Employer and other plan sponsors, administrators, fiduciaries, and insurers of employment-based life and disability insurance programs requiring evidence of good health or other insurability should ensure their administrator or insurer timely makes and notifies participants of any insurability-based limitations or denials on eligibility or coverage in light of a new Department of Labor settlement with United of Omaha Life Insurance Co. (“United”) and United’s parent company — Mutual of Omaha Insurance Co. — and United’s subsidiary, Companion Life Insurance Co. (the “United Companies”) announced September 29, 2023. The settlement sends a strong message to insurers, fiduciaries, administrators and sponsors of life, disability of insurance plans and policies covered by the Employee Retirement Income Security Act of 1974 (“ERISA”) requiring evidence of insurability to ensure their own programs also timely decide and notify participants whether their plans’ insurability requirements are met after receiving enrollment applications.
While the Health Insurance Portability & Accountability Act (“HIPAA”) and Patient Protection & Affordable Care Act (“ACA”) generally prohibit insurability or other evidence of good health requirements in health plans, many ERISA-covered life, disability and other insurance programs continue to condition coverage on evidence of good health or other insurability requirements.

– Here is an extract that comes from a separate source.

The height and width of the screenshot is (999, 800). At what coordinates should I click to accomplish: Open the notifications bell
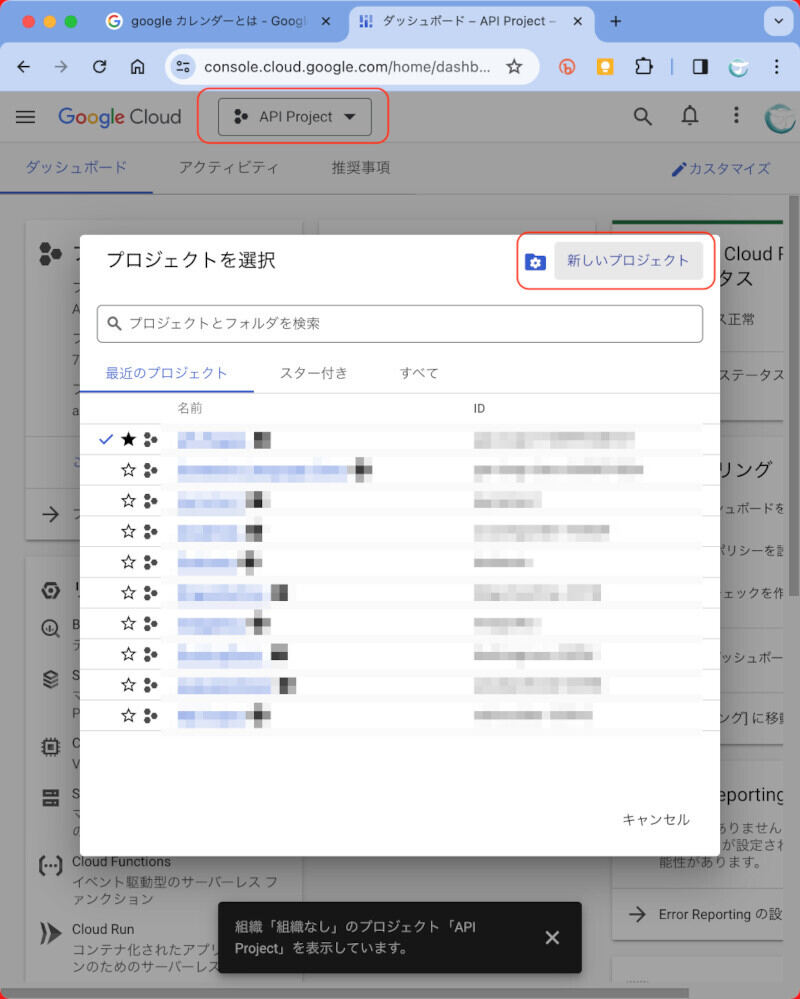tap(690, 116)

The United settlement requires the United Companies to revise their processes for administering requirements that participants in employer-sponsored life insurance plans provide proof of good health — referred to as evidence of insurability — before obtaining coverage in certain instances.

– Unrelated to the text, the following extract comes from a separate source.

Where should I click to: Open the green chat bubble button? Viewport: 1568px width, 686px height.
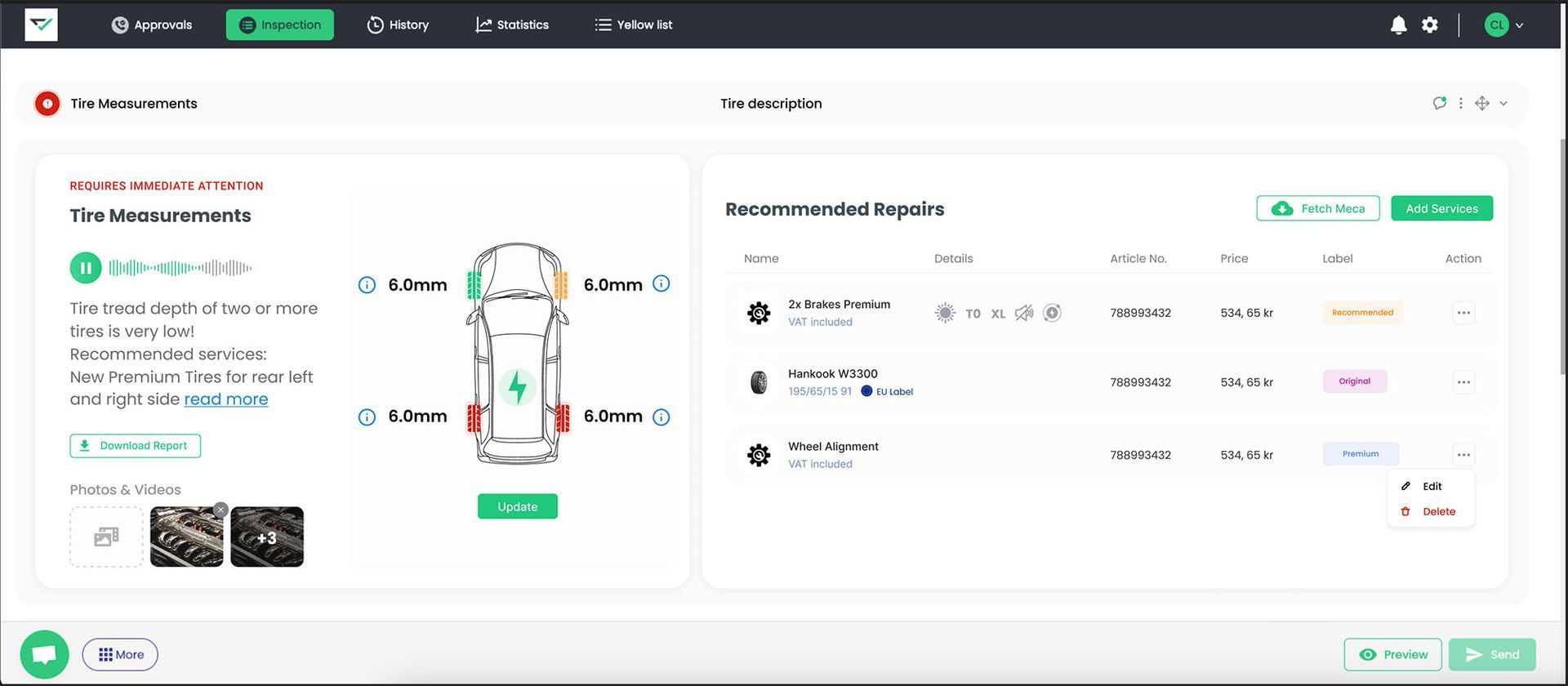pyautogui.click(x=44, y=654)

The settlement resolves a lawsuit filed by the Labor Department after an Employee Benefits Security Administration (“EBSA”) investigation into how United administered proof of good health eligibility requirements in ERISA-covered life insurance plans. The investigation found that United denied numerous claims based on a participant’s failure to provide evidence of insurability after accepting premiums for years without determining if insurability requirements were satisfied. The delayed determinations caused participants and their beneficiaries to believe they had coverage until after the participant died, United denied claims for benefits on the grounds United never received the participant’s evidence of insurability, leaving beneficiaries without life insurance benefits for which their loved one had paid.
United has advised the department that it has voluntarily reprocessed claims dating back to February 2018 to provide benefits for claims denied based solely on a participant’s failure to provide evidence of insurability. The settlement reached by the Labor Department’s Office of the Solicitor also requires the United Companies to decide insurability within 90 days after it receives a participant’s first premium payment. After the 90-day period expires, the United Companies cannot deny a claim for life insurance benefits for reasons related to evidence of insurability.

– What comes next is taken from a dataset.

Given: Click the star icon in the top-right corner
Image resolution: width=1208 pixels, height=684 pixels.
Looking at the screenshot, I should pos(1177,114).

The Labor Department’s announcement of the settlement warns the Department stands ready to take similar enforcement action against other group plans that fail to decide insurability promptly and notify applicants promptly following enrollment. For instance, the announcement quotes Assistant Secretary for EBSA Lisa M. Gomez as saying, “The Employee Benefits Security Administration will take appropriate action against insurance companies that collect regular premium payments from plan participants without ensuring up front that participants have satisfied eligibility requirements like insurability, and later cite those requirements to deny benefits after the participant passes away.”
In light of this, and a prior similar enforcement action against another insurer in 2022, all sponsors, fiduciaries, administrators, and insurers of ERISA-covered group life, disability, or other insurance programs requiring insurability should verify the timeliness of insurability determinations made by their programs currently, and within the applicable statute of limitation period for claims.